**What is needed:** Repeat the stretch of entries below from the line with "瘋台灣 (13, 34)" through the line with "花蓮療癒之境 高齡健康博覽會開展longstay五感體驗 (57, 2261)". Include both ends and add nothing.

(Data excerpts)
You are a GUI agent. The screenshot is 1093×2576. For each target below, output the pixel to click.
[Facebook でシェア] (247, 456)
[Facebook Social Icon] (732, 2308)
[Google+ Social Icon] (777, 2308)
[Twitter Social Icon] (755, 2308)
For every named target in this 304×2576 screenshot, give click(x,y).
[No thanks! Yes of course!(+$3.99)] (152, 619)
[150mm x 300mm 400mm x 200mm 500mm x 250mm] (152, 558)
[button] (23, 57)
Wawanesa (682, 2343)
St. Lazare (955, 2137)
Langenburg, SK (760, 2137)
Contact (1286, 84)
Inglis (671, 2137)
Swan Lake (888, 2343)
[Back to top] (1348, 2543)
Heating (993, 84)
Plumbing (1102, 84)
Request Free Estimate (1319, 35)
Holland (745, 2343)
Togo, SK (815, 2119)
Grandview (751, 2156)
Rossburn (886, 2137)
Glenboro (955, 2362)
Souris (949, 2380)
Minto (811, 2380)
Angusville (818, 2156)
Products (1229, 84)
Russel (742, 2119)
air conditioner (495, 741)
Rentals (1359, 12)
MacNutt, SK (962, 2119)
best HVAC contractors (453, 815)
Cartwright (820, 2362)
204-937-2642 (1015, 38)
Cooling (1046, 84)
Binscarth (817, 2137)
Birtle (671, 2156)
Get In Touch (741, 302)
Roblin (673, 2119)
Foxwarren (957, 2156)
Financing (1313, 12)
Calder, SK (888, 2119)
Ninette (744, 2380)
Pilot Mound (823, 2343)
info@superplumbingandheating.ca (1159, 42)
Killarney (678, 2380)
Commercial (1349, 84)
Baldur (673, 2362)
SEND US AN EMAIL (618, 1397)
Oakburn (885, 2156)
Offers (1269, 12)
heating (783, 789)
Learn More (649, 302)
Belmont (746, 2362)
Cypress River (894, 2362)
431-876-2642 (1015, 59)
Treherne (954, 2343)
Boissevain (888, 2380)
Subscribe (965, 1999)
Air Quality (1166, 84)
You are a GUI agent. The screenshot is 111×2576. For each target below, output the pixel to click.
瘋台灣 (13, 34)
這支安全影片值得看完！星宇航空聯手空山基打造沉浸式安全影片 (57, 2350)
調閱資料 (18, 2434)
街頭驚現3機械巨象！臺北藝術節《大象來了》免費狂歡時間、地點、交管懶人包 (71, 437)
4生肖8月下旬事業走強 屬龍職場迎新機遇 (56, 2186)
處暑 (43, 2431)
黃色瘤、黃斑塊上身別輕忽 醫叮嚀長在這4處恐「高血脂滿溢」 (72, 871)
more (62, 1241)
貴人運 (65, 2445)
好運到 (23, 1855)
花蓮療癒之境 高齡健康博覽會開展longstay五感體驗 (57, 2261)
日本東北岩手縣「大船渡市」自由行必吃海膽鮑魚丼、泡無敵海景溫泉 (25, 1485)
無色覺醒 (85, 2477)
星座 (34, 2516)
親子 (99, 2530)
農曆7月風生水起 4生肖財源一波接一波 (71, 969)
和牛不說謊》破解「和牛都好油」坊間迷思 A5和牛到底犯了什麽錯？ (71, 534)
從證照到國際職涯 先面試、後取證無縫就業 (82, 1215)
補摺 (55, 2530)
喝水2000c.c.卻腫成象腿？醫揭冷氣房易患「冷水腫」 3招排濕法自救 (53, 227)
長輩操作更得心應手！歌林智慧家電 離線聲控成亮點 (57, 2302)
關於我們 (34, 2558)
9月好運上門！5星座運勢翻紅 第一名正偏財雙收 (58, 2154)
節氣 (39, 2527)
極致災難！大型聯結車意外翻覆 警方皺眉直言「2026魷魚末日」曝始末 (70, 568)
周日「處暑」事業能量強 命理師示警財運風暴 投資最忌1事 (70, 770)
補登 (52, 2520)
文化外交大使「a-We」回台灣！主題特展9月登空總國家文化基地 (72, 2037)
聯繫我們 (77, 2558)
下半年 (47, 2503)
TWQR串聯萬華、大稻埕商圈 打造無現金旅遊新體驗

**The completed task:**
瘋台灣 (13, 34)
這支安全影片值得看完！星宇航空聯手空山基打造沉浸式安全影片 (57, 2350)
調閱資料 (18, 2434)
街頭驚現3機械巨象！臺北藝術節《大象來了》免費狂歡時間、地點、交管懶人包 (71, 437)
4生肖8月下旬事業走強 屬龍職場迎新機遇 (56, 2186)
處暑 (43, 2431)
黃色瘤、黃斑塊上身別輕忽 醫叮嚀長在這4處恐「高血脂滿溢」 (72, 871)
more (62, 1241)
貴人運 (65, 2445)
好運到 (23, 1855)
花蓮療癒之境 高齡健康博覽會開展longstay五感體驗 (57, 2261)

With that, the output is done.